Reproduce each of the rows below verbatim, keeping every character unchanged.

Word and item position rows:
--------------------------------------------------
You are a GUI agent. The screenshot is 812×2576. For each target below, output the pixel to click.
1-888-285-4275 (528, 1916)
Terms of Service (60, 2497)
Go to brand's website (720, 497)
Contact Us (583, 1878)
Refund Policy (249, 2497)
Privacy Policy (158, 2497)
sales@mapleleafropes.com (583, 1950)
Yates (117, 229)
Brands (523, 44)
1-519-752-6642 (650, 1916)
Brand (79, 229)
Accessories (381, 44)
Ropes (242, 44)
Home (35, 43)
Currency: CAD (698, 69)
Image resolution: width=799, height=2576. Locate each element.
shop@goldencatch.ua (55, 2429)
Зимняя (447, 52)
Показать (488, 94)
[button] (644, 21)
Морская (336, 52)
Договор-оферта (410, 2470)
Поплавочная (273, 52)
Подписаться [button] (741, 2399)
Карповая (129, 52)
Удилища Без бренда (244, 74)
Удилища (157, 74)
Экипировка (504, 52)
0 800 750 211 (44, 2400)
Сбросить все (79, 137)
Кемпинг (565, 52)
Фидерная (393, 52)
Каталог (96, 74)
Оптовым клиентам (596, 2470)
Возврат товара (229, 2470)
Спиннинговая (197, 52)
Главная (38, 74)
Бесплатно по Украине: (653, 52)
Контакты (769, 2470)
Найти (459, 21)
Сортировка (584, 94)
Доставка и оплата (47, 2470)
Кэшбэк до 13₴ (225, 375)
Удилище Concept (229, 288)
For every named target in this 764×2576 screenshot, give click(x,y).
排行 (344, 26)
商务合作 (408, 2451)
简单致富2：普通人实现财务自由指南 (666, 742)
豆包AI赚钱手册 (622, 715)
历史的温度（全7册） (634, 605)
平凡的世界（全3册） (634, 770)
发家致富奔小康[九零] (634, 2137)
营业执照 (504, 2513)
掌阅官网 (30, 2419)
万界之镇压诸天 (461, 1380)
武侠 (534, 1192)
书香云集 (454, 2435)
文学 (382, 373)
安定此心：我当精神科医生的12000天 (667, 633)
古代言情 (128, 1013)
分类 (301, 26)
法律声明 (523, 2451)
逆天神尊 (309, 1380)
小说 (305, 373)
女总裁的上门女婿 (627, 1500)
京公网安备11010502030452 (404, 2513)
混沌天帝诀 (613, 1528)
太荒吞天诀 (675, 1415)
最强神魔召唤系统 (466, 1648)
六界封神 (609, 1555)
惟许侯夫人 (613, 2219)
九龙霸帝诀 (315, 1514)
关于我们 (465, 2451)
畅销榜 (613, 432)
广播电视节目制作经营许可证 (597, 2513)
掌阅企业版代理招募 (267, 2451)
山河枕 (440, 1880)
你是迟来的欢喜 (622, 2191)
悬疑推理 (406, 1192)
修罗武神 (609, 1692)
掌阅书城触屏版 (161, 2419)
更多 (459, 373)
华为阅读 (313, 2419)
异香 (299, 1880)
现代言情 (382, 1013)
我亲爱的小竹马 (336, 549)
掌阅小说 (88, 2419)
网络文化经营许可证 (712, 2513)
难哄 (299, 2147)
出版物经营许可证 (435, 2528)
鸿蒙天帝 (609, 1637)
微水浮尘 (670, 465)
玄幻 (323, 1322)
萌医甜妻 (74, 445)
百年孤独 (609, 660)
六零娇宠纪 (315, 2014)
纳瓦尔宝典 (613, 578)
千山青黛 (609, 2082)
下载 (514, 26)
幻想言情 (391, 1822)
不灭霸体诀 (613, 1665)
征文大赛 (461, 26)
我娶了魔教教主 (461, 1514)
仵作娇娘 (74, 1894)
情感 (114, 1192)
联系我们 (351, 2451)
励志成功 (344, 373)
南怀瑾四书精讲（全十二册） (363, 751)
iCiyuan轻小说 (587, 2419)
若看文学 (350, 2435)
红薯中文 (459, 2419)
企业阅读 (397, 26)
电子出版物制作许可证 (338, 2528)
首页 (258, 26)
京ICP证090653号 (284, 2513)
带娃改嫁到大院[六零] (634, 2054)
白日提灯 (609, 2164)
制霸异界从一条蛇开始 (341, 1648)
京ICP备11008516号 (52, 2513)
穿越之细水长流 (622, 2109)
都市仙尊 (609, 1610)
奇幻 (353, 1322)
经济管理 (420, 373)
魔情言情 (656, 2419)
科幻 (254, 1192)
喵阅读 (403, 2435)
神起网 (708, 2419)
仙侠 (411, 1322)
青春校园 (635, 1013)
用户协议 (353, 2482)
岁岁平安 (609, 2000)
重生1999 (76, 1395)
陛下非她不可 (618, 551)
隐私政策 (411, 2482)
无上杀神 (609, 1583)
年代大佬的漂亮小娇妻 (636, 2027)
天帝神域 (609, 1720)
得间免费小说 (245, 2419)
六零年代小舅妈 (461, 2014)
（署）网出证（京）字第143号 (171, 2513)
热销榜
--------------------------------------------------
→ Answer to this problem
You are a GUI agent. The screenshot is 812×2576. For each target below, output the pixel to click.
1-888-285-4275 (528, 1916)
Terms of Service (60, 2497)
Go to brand's website (720, 497)
Contact Us (583, 1878)
Refund Policy (249, 2497)
Privacy Policy (158, 2497)
sales@mapleleafropes.com (583, 1950)
Yates (117, 229)
Brands (523, 44)
1-519-752-6642 (650, 1916)
Brand (79, 229)
Accessories (381, 44)
Ropes (242, 44)
Home (35, 43)
Currency: CAD (698, 69)
Image resolution: width=799, height=2576. Locate each element.
shop@goldencatch.ua (55, 2429)
Зимняя (447, 52)
Показать (488, 94)
[button] (644, 21)
Морская (336, 52)
Договор-оферта (410, 2470)
Поплавочная (273, 52)
Подписаться [button] (741, 2399)
Карповая (129, 52)
Удилища Без бренда (244, 74)
Удилища (157, 74)
Экипировка (504, 52)
0 800 750 211 (44, 2400)
Сбросить все (79, 137)
Кемпинг (565, 52)
Фидерная (393, 52)
Каталог (96, 74)
Оптовым клиентам (596, 2470)
Возврат товара (229, 2470)
Спиннинговая (197, 52)
Главная (38, 74)
Бесплатно по Украине: (653, 52)
Контакты (769, 2470)
Найти (459, 21)
Сортировка (584, 94)
Доставка и оплата (47, 2470)
Кэшбэк до 13₴ (225, 375)
Удилище Concept (229, 288)
For every named target in this 764×2576 screenshot, give click(x,y).
排行 (344, 26)
商务合作 (408, 2451)
简单致富2：普通人实现财务自由指南 (666, 742)
豆包AI赚钱手册 (622, 715)
历史的温度（全7册） (634, 605)
平凡的世界（全3册） (634, 770)
发家致富奔小康[九零] (634, 2137)
营业执照 (504, 2513)
掌阅官网 (30, 2419)
万界之镇压诸天 (461, 1380)
武侠 (534, 1192)
书香云集 (454, 2435)
文学 (382, 373)
安定此心：我当精神科医生的12000天 (667, 633)
古代言情 (128, 1013)
分类 (301, 26)
法律声明 (523, 2451)
逆天神尊 (309, 1380)
小说 (305, 373)
女总裁的上门女婿 (627, 1500)
京公网安备11010502030452 (404, 2513)
混沌天帝诀 (613, 1528)
太荒吞天诀 (675, 1415)
最强神魔召唤系统 (466, 1648)
六界封神 (609, 1555)
惟许侯夫人 (613, 2219)
九龙霸帝诀 (315, 1514)
关于我们 (465, 2451)
畅销榜 (613, 432)
广播电视节目制作经营许可证 (597, 2513)
掌阅企业版代理招募 (267, 2451)
山河枕 (440, 1880)
你是迟来的欢喜 (622, 2191)
悬疑推理 (406, 1192)
修罗武神 (609, 1692)
掌阅书城触屏版 (161, 2419)
更多 (459, 373)
华为阅读 (313, 2419)
异香 (299, 1880)
现代言情 (382, 1013)
我亲爱的小竹马 (336, 549)
掌阅小说 (88, 2419)
网络文化经营许可证 (712, 2513)
难哄 (299, 2147)
出版物经营许可证 (435, 2528)
鸿蒙天帝 (609, 1637)
微水浮尘 (670, 465)
玄幻 (323, 1322)
萌医甜妻 (74, 445)
百年孤独 (609, 660)
六零娇宠纪 (315, 2014)
纳瓦尔宝典 (613, 578)
千山青黛 (609, 2082)
下载 (514, 26)
幻想言情 (391, 1822)
不灭霸体诀 (613, 1665)
征文大赛 (461, 26)
我娶了魔教教主 (461, 1514)
仵作娇娘 (74, 1894)
情感 (114, 1192)
联系我们 (351, 2451)
励志成功 (344, 373)
南怀瑾四书精讲（全十二册） (363, 751)
iCiyuan轻小说 (587, 2419)
若看文学 (350, 2435)
红薯中文 (459, 2419)
企业阅读 (397, 26)
电子出版物制作许可证 (338, 2528)
首页 (258, 26)
京ICP证090653号 (284, 2513)
带娃改嫁到大院[六零] (634, 2054)
白日提灯 (609, 2164)
制霸异界从一条蛇开始 (341, 1648)
京ICP备11008516号 (52, 2513)
穿越之细水长流 (622, 2109)
都市仙尊 (609, 1610)
奇幻 (353, 1322)
经济管理 (420, 373)
魔情言情 (656, 2419)
科幻 (254, 1192)
喵阅读 (403, 2435)
神起网 (708, 2419)
仙侠 (411, 1322)
青春校园 (635, 1013)
用户协议 (353, 2482)
岁岁平安 (609, 2000)
重生1999 (76, 1395)
陛下非她不可 (618, 551)
隐私政策 (411, 2482)
无上杀神 (609, 1583)
年代大佬的漂亮小娇妻 (636, 2027)
天帝神域 (609, 1720)
得间免费小说 (245, 2419)
六零年代小舅妈 (461, 2014)
（署）网出证（京）字第143号 (171, 2513)
热销榜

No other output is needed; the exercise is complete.